La secrétaire générale de l’association dénonce également les tentatives de Washington pour contourner l’interdiction du recours à la torture. "Le gouvernement des Etats-Unis a fait de grands efforts pour restreindre le champ d’application des Conventions de Genève et "redéfinir" la torture", assure-t-elle. "Il a tenté de justifier le recours à des techniques d’interrogatoire coercitives, la pratique des "détenus fantômes" (personnes dont la détention au secret n’est pas signalée) et la remise de prisonniers à des pays où la torture est notoirement en usage."

Le président des Etats-Unis, George Bush, réaffirme régulièrement le dévouement de son pays à la cause des droits de l’homme mais il existe, selon Amnesty International, un gouffre entre la rhétorique de l’administration américaine et ses pratiques.

Evoquant les efforts du gouvernement américain pour "saper le pouvoir de la Cour pénale internationale" ainsi que les conditions de détention en Afghanistan, en Irak et à Guantanamo, Amnesty conclut que les Etats-Unis sont loin d’être "les champions des droits de l’homme qu’ils proclament être".

"Marchandage entre maquignons à l’ONU"

De manière générale, Amnesty reprochent aux gouvernements de défier "ouvertement le droit international humanitaire et le droit international relatif aux droits humains au nom de leur sécurité intérieure et de la lutte contre le "terrorisme".

L’association dénonce également les atteintes aux droits des femmes et des enfants constatées aux quatre coins du monde, affirmant que "la capacité des Etats à protéger les droits humains traverse une crise" en raison notamment des "groupes armés" qui dans certaines régions "ont droit de vie et de mort sur la population".

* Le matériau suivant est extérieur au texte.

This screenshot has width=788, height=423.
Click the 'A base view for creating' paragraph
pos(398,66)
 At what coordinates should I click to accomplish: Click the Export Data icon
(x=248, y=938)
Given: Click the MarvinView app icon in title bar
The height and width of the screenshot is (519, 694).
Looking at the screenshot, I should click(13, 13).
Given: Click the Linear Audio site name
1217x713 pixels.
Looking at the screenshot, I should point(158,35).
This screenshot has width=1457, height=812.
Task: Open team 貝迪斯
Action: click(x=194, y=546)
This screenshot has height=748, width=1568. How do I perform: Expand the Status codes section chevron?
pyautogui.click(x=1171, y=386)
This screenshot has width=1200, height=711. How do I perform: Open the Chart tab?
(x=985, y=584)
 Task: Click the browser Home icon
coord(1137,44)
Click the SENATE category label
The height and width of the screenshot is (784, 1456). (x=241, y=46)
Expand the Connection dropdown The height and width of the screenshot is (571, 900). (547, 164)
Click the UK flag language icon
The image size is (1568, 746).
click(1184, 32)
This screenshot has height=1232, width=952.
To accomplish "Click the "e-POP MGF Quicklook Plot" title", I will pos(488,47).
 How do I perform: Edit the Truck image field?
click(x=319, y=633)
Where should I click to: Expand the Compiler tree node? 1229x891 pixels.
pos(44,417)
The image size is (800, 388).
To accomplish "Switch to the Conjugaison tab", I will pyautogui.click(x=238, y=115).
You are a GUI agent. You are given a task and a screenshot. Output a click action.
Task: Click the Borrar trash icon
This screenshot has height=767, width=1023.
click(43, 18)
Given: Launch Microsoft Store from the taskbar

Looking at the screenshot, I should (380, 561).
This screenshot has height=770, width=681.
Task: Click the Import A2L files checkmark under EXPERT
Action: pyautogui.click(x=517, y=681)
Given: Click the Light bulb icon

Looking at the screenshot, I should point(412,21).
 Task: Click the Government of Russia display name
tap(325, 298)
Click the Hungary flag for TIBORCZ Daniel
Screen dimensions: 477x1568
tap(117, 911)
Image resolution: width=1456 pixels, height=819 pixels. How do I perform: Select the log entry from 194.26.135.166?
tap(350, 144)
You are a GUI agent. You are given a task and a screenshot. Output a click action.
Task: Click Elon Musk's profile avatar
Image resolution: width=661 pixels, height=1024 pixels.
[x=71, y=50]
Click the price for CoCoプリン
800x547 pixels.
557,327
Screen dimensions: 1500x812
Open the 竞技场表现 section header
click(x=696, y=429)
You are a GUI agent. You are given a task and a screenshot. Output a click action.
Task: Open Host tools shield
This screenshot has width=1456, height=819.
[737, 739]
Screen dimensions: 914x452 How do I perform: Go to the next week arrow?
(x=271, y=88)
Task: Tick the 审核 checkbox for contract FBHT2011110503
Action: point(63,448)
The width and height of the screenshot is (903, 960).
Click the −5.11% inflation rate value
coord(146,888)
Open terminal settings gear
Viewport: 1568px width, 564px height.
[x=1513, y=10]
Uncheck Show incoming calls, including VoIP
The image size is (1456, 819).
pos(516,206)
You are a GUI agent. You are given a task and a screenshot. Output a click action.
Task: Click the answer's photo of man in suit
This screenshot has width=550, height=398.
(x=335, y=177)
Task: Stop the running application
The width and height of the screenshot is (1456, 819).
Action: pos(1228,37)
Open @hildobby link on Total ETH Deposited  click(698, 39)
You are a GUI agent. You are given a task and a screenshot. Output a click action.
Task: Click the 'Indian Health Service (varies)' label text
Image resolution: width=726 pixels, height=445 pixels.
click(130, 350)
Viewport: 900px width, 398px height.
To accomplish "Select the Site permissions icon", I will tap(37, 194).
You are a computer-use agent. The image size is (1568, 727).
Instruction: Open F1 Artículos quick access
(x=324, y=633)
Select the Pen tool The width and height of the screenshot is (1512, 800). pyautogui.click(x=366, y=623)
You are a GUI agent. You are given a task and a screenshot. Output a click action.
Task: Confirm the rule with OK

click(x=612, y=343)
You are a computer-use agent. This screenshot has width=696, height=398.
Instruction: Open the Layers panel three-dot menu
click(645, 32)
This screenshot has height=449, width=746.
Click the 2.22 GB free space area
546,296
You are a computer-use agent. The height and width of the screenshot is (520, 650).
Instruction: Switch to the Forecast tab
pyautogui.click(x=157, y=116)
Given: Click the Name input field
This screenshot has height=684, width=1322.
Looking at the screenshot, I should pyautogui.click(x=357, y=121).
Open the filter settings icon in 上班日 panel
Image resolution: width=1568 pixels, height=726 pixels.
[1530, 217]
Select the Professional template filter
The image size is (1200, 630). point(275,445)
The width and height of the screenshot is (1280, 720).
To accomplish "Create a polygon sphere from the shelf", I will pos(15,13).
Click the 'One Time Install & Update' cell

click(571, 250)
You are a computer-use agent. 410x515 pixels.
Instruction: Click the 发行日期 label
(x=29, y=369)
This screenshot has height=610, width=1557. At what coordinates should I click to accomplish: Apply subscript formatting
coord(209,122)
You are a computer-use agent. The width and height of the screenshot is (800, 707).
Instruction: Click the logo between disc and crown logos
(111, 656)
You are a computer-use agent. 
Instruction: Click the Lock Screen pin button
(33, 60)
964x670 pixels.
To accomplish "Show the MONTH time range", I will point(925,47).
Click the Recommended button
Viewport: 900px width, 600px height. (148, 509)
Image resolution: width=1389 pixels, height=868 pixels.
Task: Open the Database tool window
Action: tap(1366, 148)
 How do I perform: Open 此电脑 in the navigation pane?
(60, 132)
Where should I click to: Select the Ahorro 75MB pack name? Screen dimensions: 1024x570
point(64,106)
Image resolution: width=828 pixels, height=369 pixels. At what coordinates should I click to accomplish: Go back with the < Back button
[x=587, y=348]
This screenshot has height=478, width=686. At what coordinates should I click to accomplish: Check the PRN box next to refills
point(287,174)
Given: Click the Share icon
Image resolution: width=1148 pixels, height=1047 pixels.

Amnesty s’en prend également à l’ONU, qu’elle juge incapable d’"exiger des comptes de ses Etats membres". "A la Commission des droits de l’homme des Nations Unies, les droits humains font l’objet de marchandages entre maquignons : l’an dernier, elle ne s’est pas penchée sur le dossier irakien, n’a pas réussi à s’entendre sur une action concernant la Tchétchénie, le Népal ou le Zimbabwe, et ne s’est jamais exprimée sur Guantanamo", déplore Irene Khan dans son avant-propos.